An article in the Washington Post (September 13) examines how hospitals across the U.S. have begun addressing nursing shortages "by introducing technology to dramatically reduce paperwork, offering more flexible hours, reducing caseloads, paying for advanced training and giving [nurses] more authority" instead of using financial incentives to lure nurses.
Five years ago hospitals "waged intense bidding wars" to fill vacant nursing positions, including offering "huge signing bonuses and even sport-utility vehicles and vacations to the Bahamas." However, such practices often exacerbated turnover because nurses would stay long enough to earn the incentives and then move to other hospitals with better incentives.

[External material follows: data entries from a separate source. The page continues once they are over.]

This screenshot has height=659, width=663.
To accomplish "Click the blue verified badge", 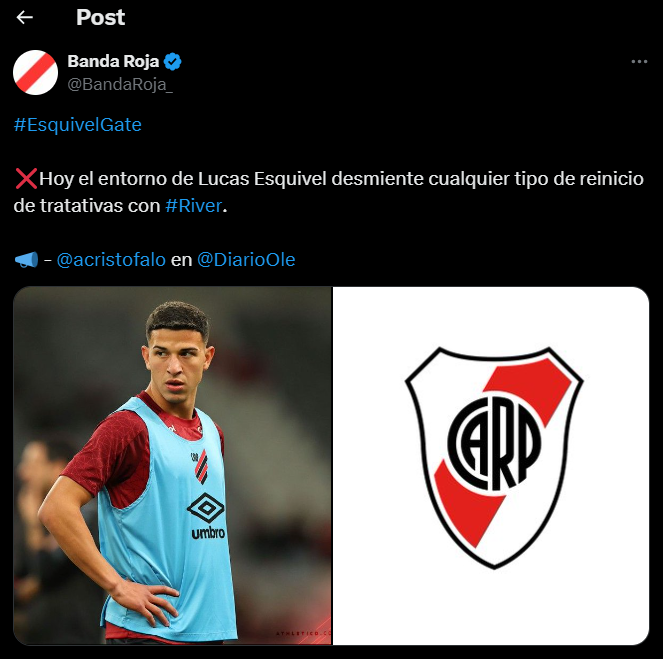I will point(173,62).
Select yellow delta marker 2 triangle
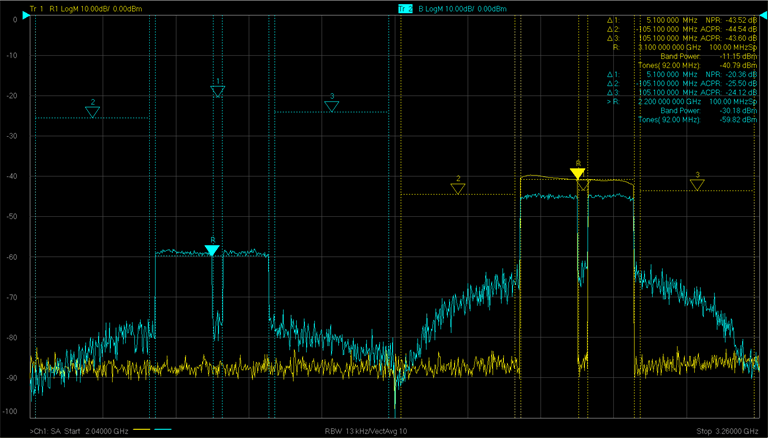 [458, 188]

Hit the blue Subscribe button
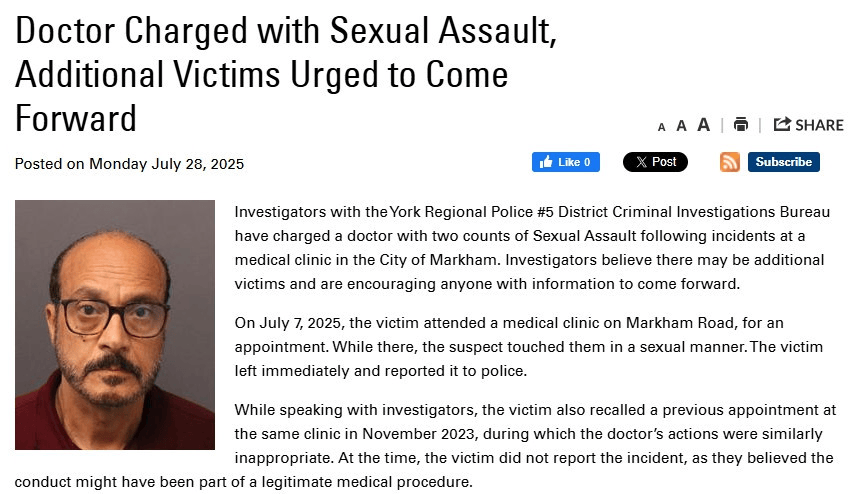pos(784,162)
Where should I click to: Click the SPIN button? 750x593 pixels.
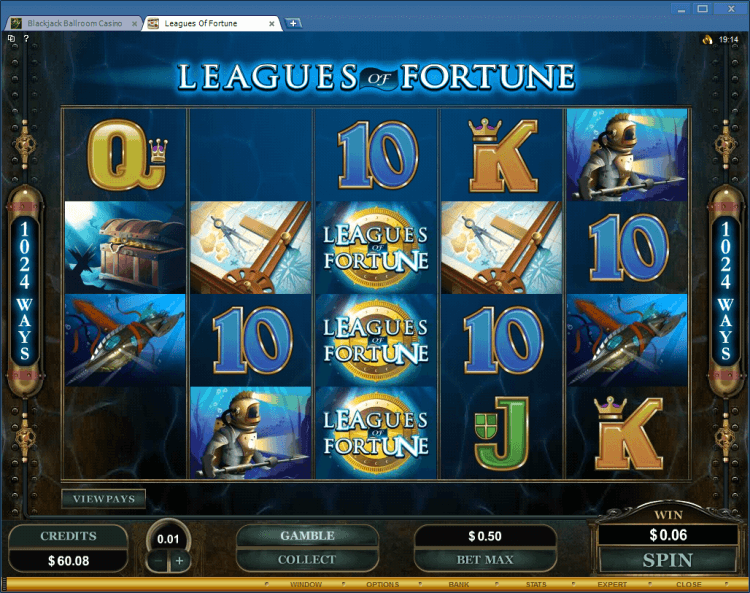(x=667, y=560)
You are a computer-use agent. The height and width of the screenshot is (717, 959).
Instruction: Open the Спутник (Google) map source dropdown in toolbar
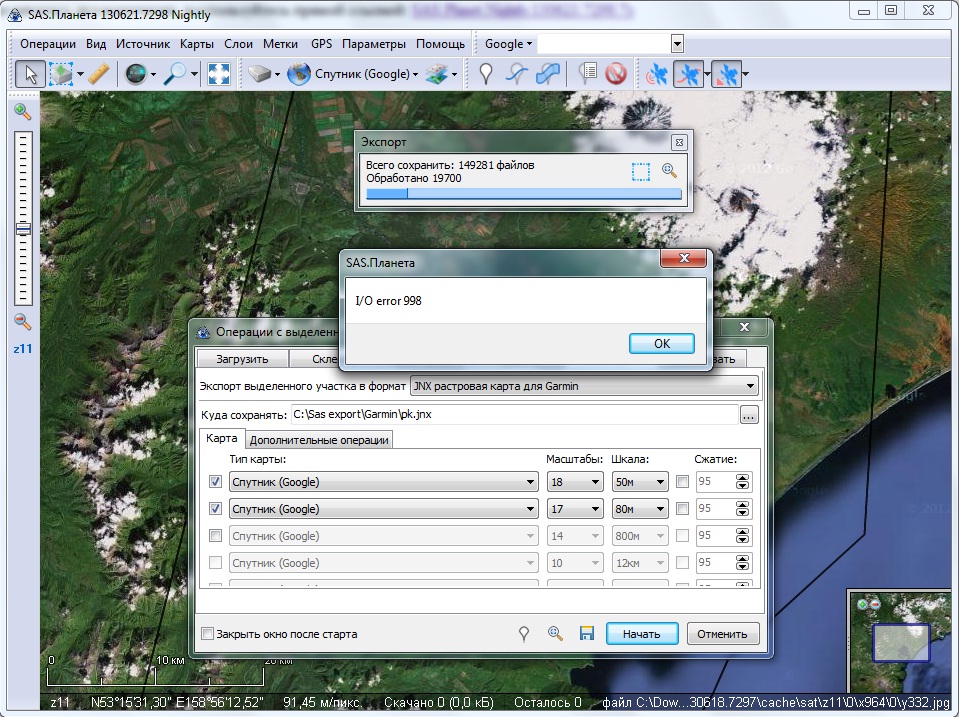click(415, 74)
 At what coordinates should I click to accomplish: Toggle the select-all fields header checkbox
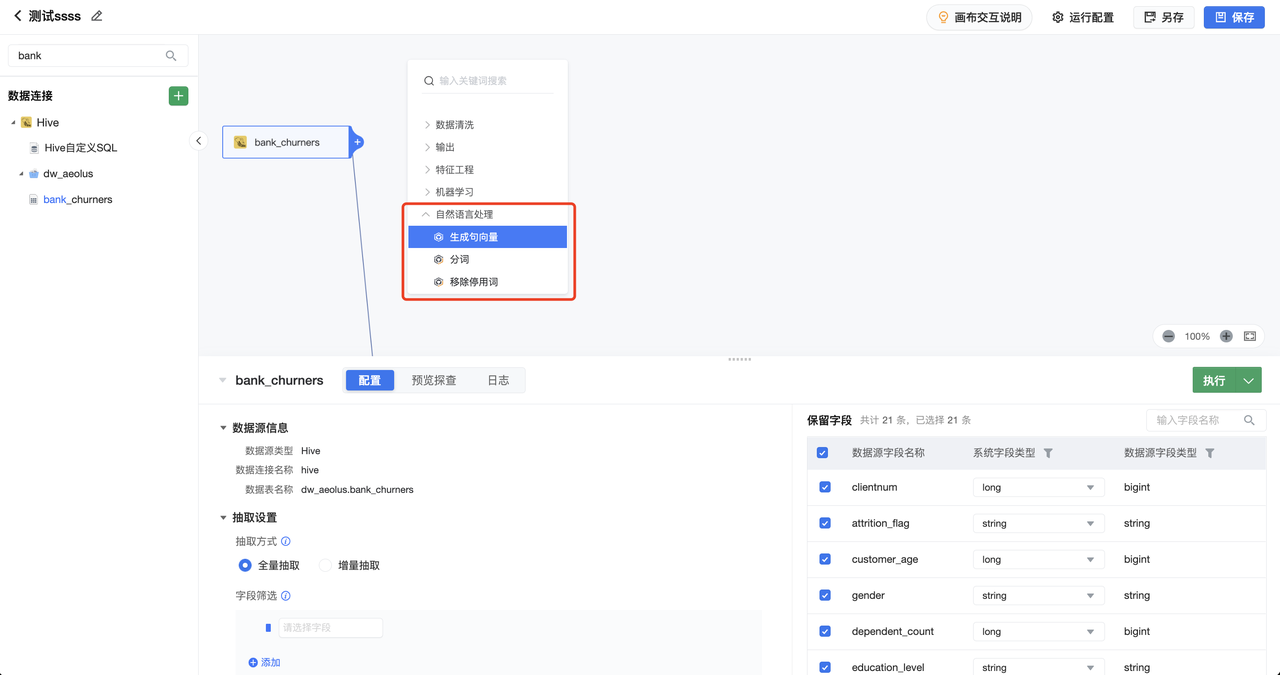823,453
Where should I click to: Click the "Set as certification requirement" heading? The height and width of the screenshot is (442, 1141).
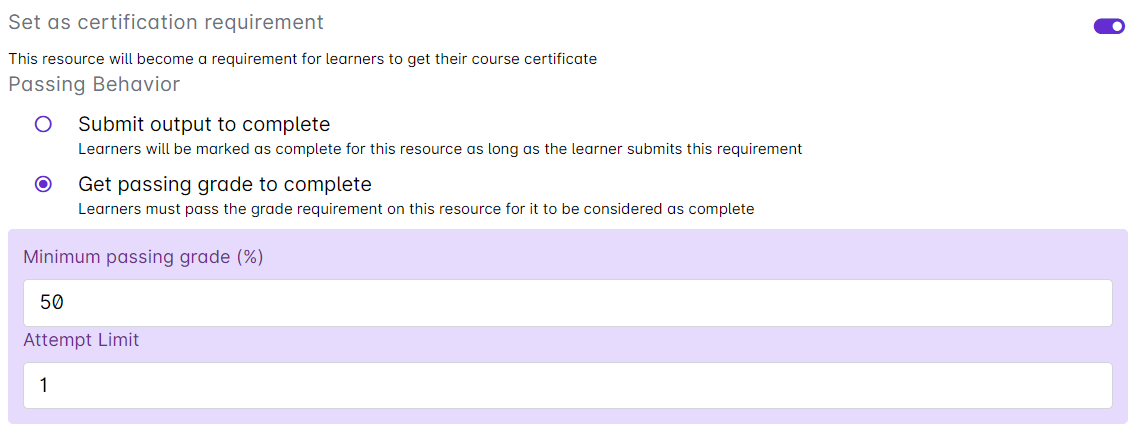[166, 22]
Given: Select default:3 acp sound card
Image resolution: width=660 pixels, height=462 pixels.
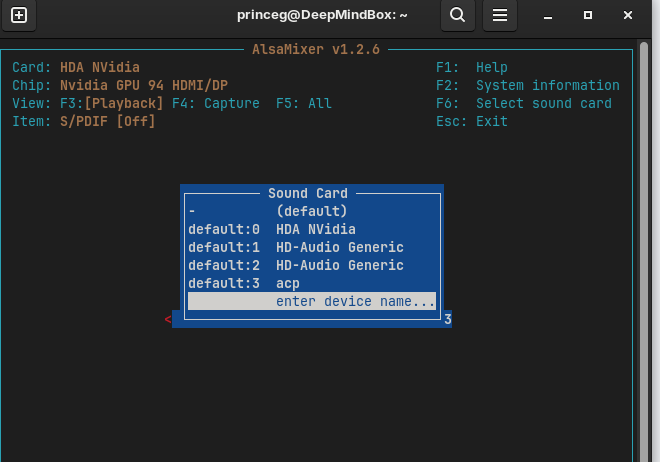Looking at the screenshot, I should point(311,283).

The Post profiles several techniques hospitals have used to recruit and retain nurses, including:
- A "state-of-the-art data system" at Inova Fairfax Hospital, which allows nurses to reduce the amount of time they spend filling out paperwork. In addition, Inova Fairfax offers a concierge service that offers movie tickets, dry cleaning and car detailing, among other services, to serve "busy nurses trying to juggle their professional and personal lives."
- The ability to set their own hours, contribute to decisions on what type of equipment should be purchased and whether patient-staff ratios should be altered at Children's Mercy Hospitals and Clinics in Kansas City, Mo.
- Encouragement to conduct research projects that often turn into new care plans at Georgetown University Hospital in Washington, D.C.
The high cost of losing nurses is encouraging hospitals to invest in the new practices. According to Pat Rutherford, vice president of the Institute for Healthcare Improvement, it costs between $50,000 and $100,000 to replace one nurse, not including salary, because of overtime payments, payments to temporary nurses and the recruiting and training process for a permanent replacement.